§ EXERCISE BRIEF: Print out all of the records exactly; no picture belongs in the result.

§ SUPPLIED DATA:
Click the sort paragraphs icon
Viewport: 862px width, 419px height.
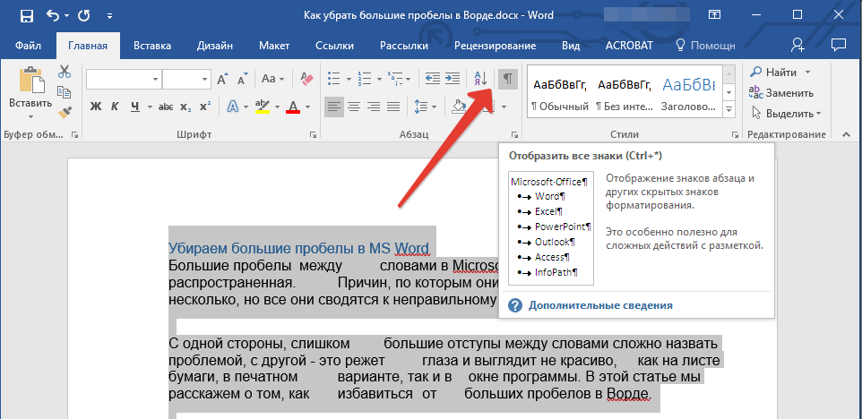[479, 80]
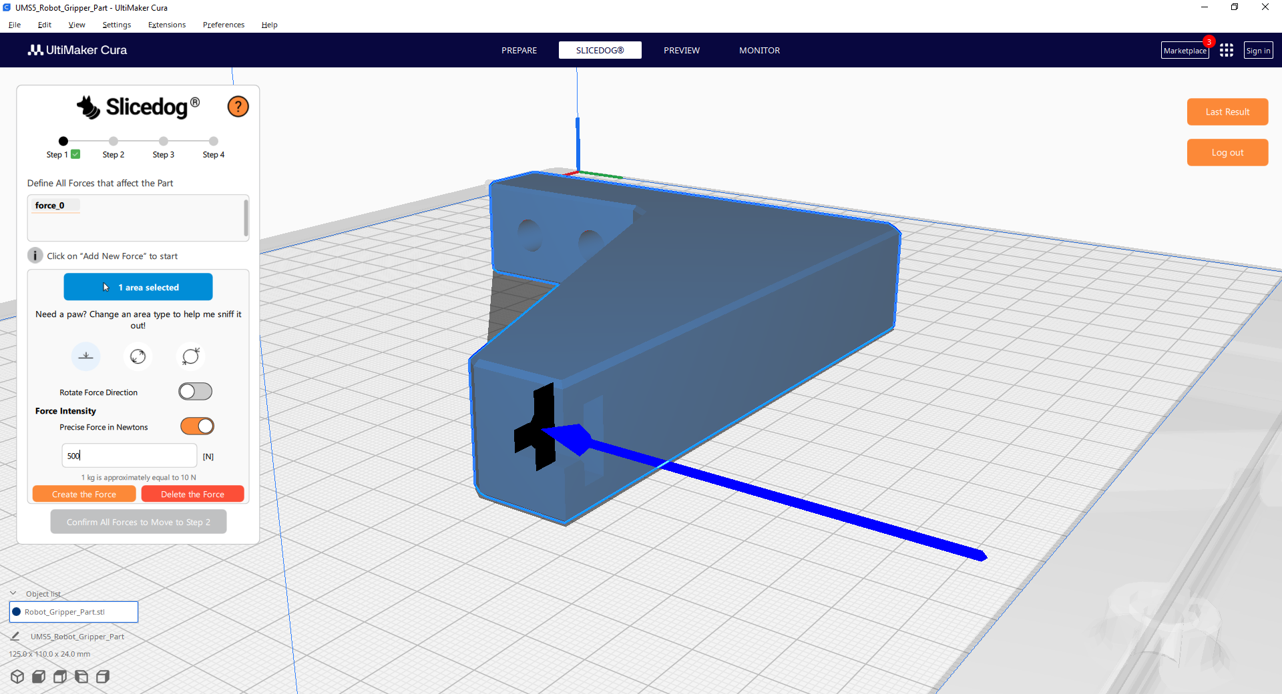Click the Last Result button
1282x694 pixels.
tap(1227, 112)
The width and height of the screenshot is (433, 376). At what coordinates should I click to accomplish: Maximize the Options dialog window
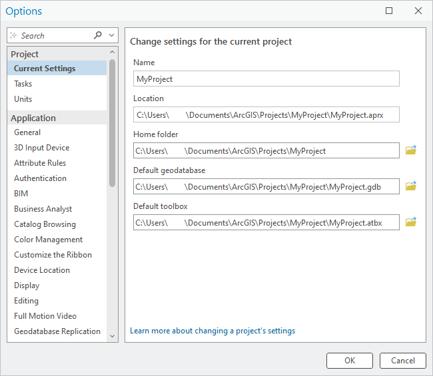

§ SOLUTION TO THIS EXERCISE:
Click the sort paragraphs icon
Viewport: 862px width, 419px height.
[479, 80]
Click the Last Result button
1282x694 pixels.
tap(1227, 112)
The width and height of the screenshot is (433, 376). At what coordinates should I click to accomplish: Maximize the Options dialog window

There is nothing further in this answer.